_THE EXERCISE_
Recast the rows from the line containing "Where should I click to: Click the Admins" through the end of the rows as a Markdown table with the columns No. and Content, numbering each line and skipping blank lines. Leave the pictures out of the table.

_TASK MATERIAL_
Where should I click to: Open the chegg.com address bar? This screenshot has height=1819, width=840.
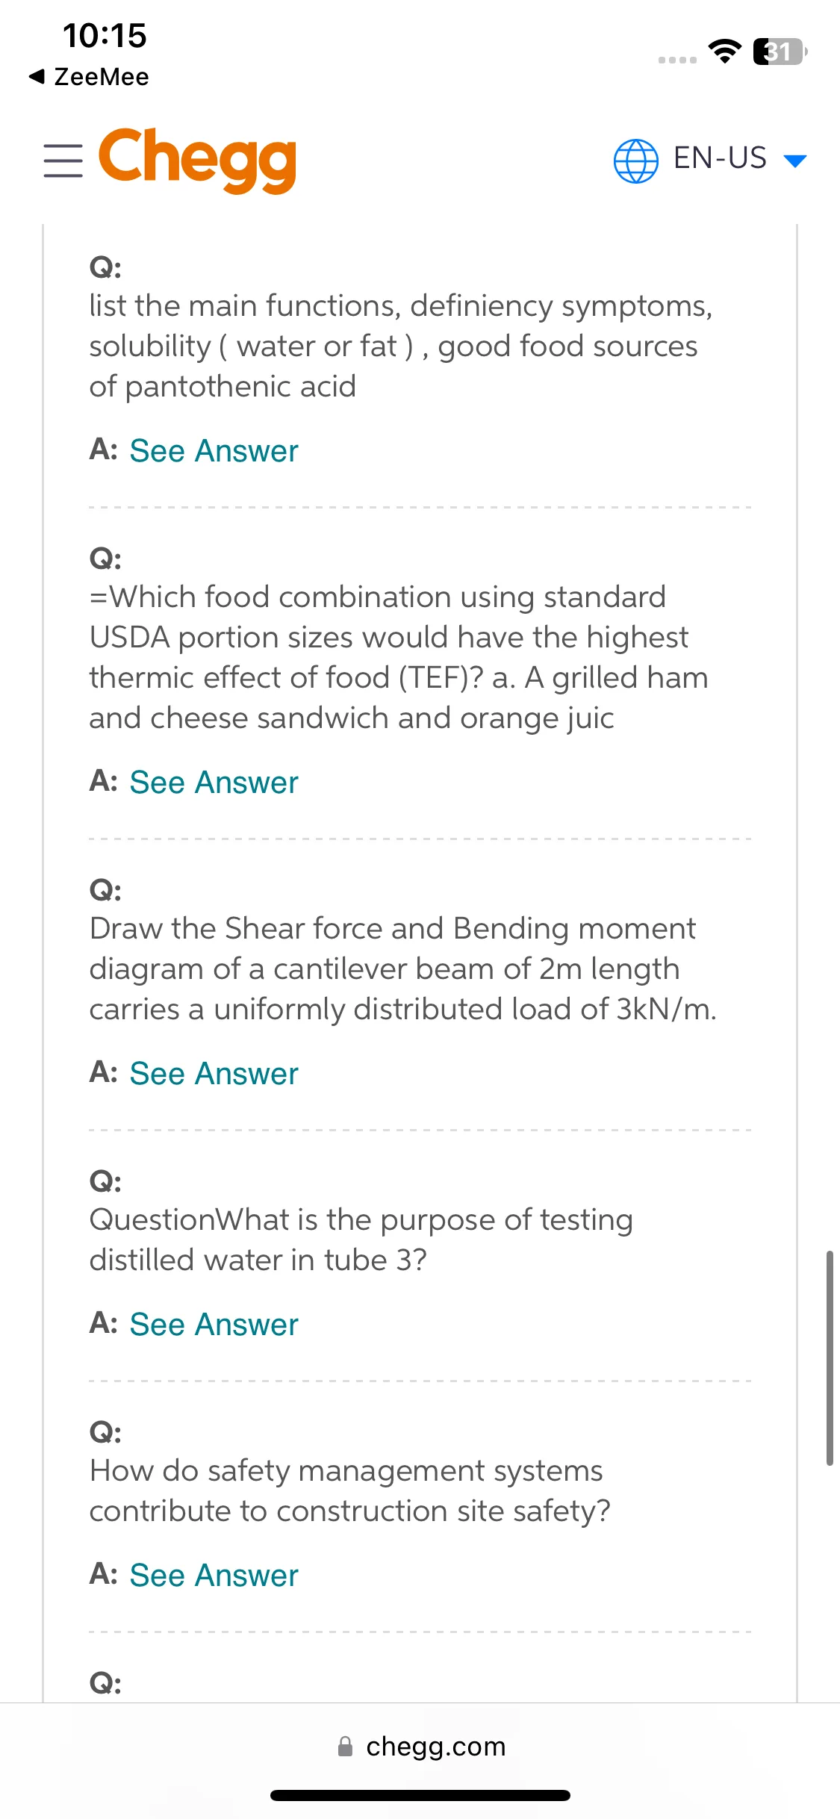coord(420,1746)
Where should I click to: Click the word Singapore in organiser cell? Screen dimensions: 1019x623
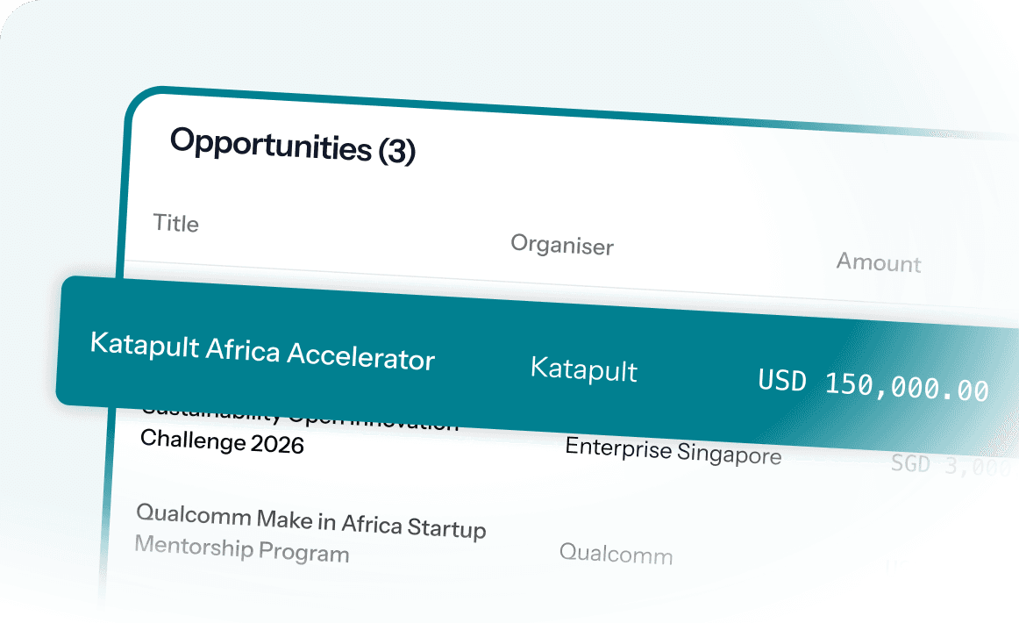click(729, 453)

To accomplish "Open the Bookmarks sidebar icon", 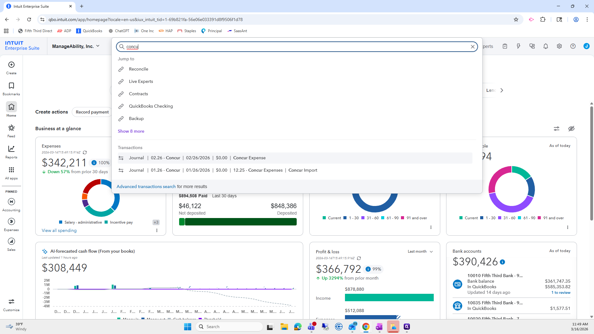I will (11, 86).
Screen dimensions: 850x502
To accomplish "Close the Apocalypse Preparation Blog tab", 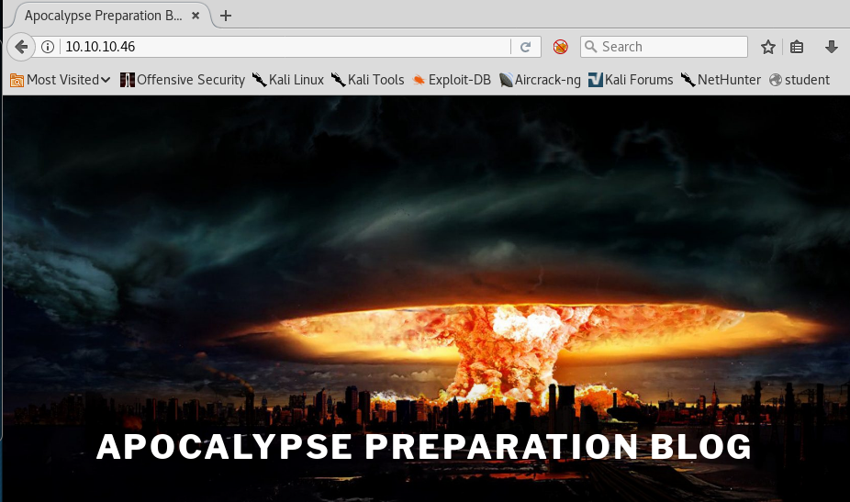I will point(196,16).
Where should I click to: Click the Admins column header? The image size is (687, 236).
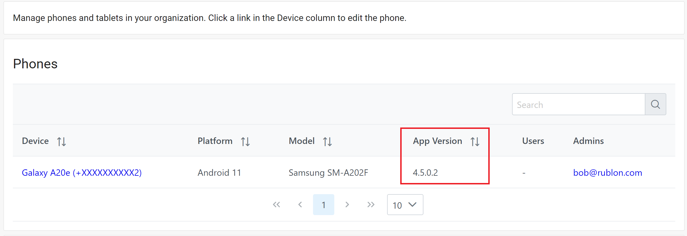[x=588, y=141]
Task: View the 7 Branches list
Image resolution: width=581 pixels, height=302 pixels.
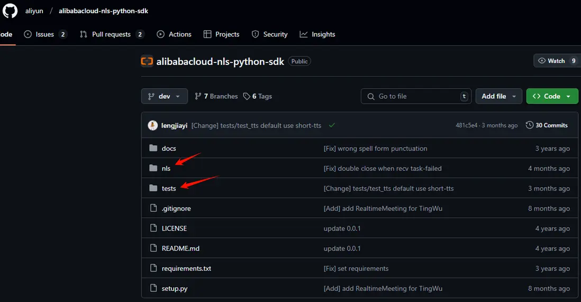Action: click(216, 96)
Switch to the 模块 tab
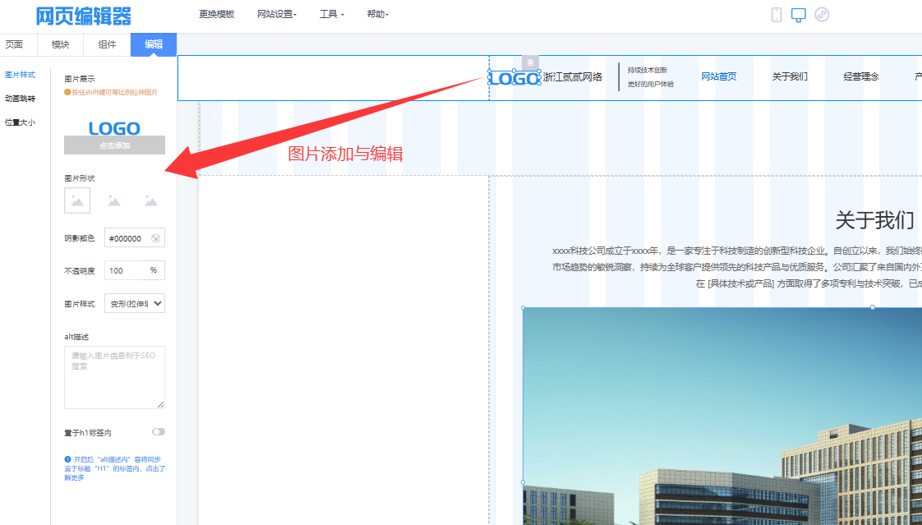The width and height of the screenshot is (922, 525). [61, 44]
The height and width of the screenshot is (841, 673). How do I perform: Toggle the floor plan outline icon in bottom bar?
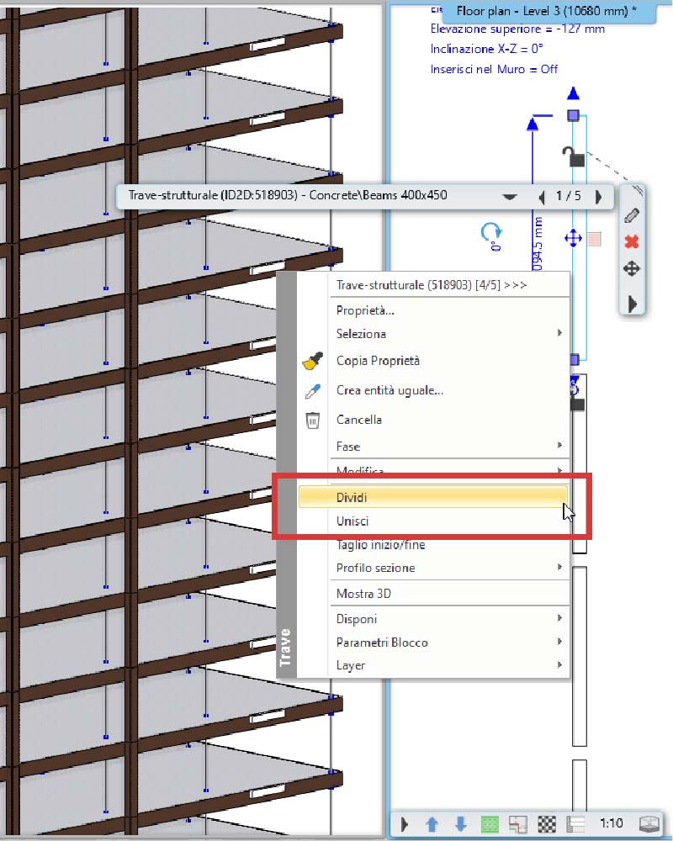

_RESULT FOR THIS TASK_
| No. | Content |
|---|---|
| 1 | Where should I click to: Click the Admins column header? The image size is (687, 236). |
| 2 | [x=588, y=141] |
| 3 | Task: View the 7 Branches list |
| 4 | Image resolution: width=581 pixels, height=302 pixels. |
| 5 | Action: click(216, 96) |
| 6 | Switch to the 模块 tab |
| 7 | The width and height of the screenshot is (922, 525). [61, 44] |
| 8 | The height and width of the screenshot is (841, 673). How do I perform: Toggle the floor plan outline icon in bottom bar? |